======== PAGE

A need has arisen to propose a novel scheme capable of improving settling time of a buffer amplifier adaptable to the LCD.

SUMMARY OF THE INVENTION

In view of the foregoing, it is an object of the embodiment of the present invention to provide a high-speed buffer amplifier with improved settling time.

According to one embodiment, a high-speed buffer amplifier includes an input stage, a middle stage and an output stage. The input stage includes a first channel coupled to receive differential inputs and a second channel coupled to receive the differential inputs. The middle stage includes a first current source coupled to receive outputs of the second channel and electrically connected to power, a second current source coupled to receive outputs of the first channel and electrically connected to ground, and a floating current source electrically connected between the first current source and the second current source. The output stage is coupled to the middle stage to generate an output voltage. The middle stage includes a shunt circuit electrically connected between the first current source and the second current source, and configured to bypass the floating current source.

BRIEF DESCRIPTION OF THE DRAWINGS

FIG. 1 shows a block diagram illustrating a high-speed buffer amplifier according to one embodiment of the present invention; and

FIG. 2 shows a circuit diagram illustrating the high-speed buffer amplifier of FIG. 1 according to the embodiment of the present invention.

DETAILED DESCRIPTION OF THE INVENTION

FIG. 1 shows a block diagram illustrating a high-speed buffer amplifier 100 according to one embodiment of the present invention, and FIG. 2 shows a circuit diagram illustrating the high-speed buffer amplifier 100 of FIG. 1 according to the embodiment of the present invention.

In the embodiment, the high-speed buffer amplifier (“amplifier” hereinafter) 100 may include an input stage 11, a middle stage 12 and an output stage 13.

The input stage 11 of the embodiment may include a first channel 111 coupled to receive differential inputs Vip and Vin, and composed of first-type transistors (e.g., P-type metal-oxide-semiconductor (PMOS) transistors) M1-M4. Specifically, the transistors M1-M2 are connected in series (with the transistor M1 coupled to power VDD) to form a first bias branch with bias voltages Vb3-Vb4, and the transistors M3-M4 are connected in parallel with sources connected together to form a first source-coupled differential pair, which is connected to (the transistor M2 of) the first bias branch.

================

◆ **GOAL**
Copy the buffer amplifier text from "A need has arisen" up to and including "improved settling time.", switching "settling time" to "response time" wherever it appears.

======== EXTRACTED DATA

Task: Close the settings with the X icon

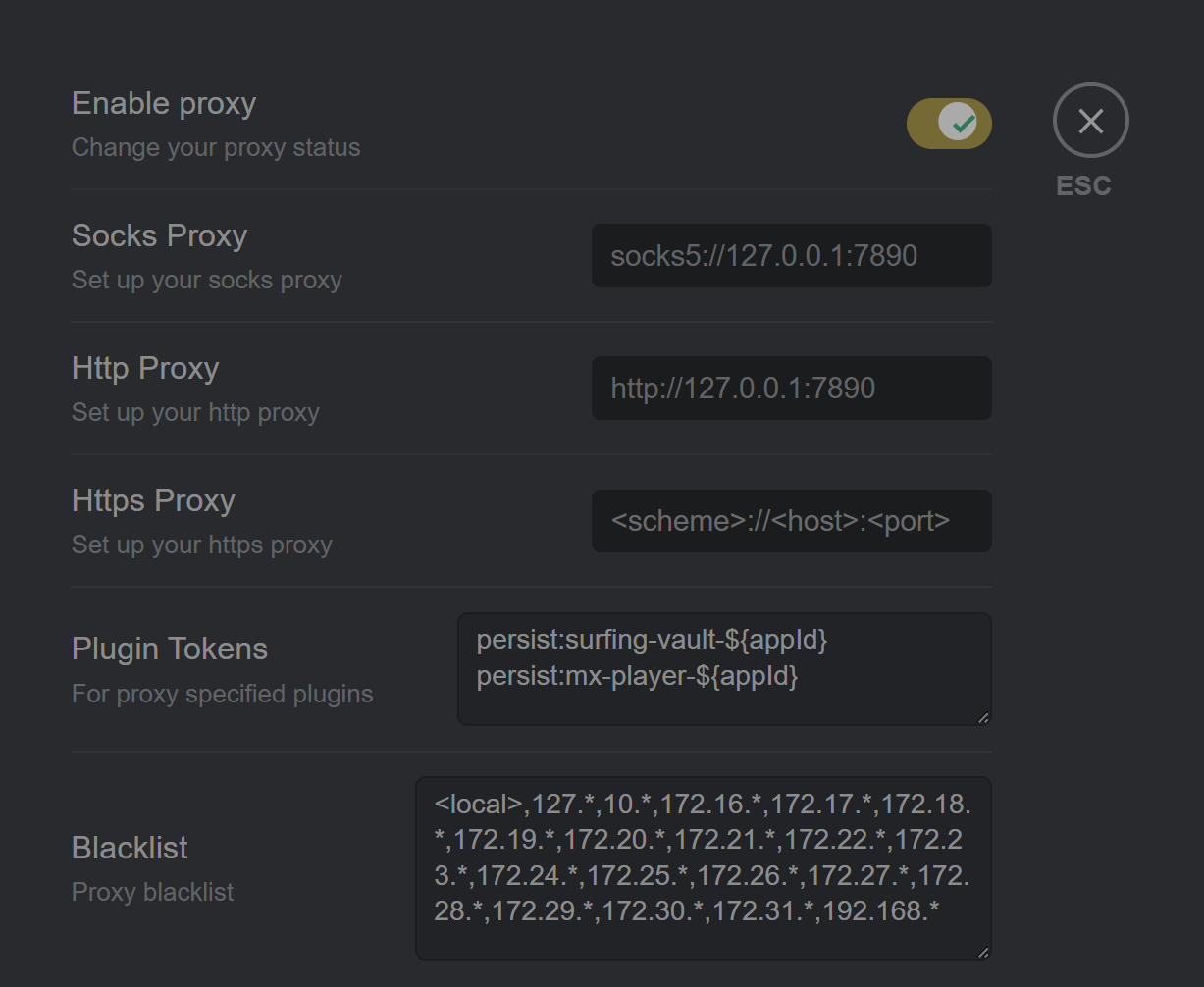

================
======== EXTRACTED DATA

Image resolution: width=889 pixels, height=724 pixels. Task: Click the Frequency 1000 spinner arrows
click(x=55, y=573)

================

◆ **TASK RESPONSE**
A need has arisen to propose a novel scheme capable of improving response time of a buffer amplifier adaptable to the LCD.

SUMMARY OF THE INVENTION

In view of the foregoing, it is an object of the embodiment of the present invention to provide a high-speed buffer amplifier with improved response time.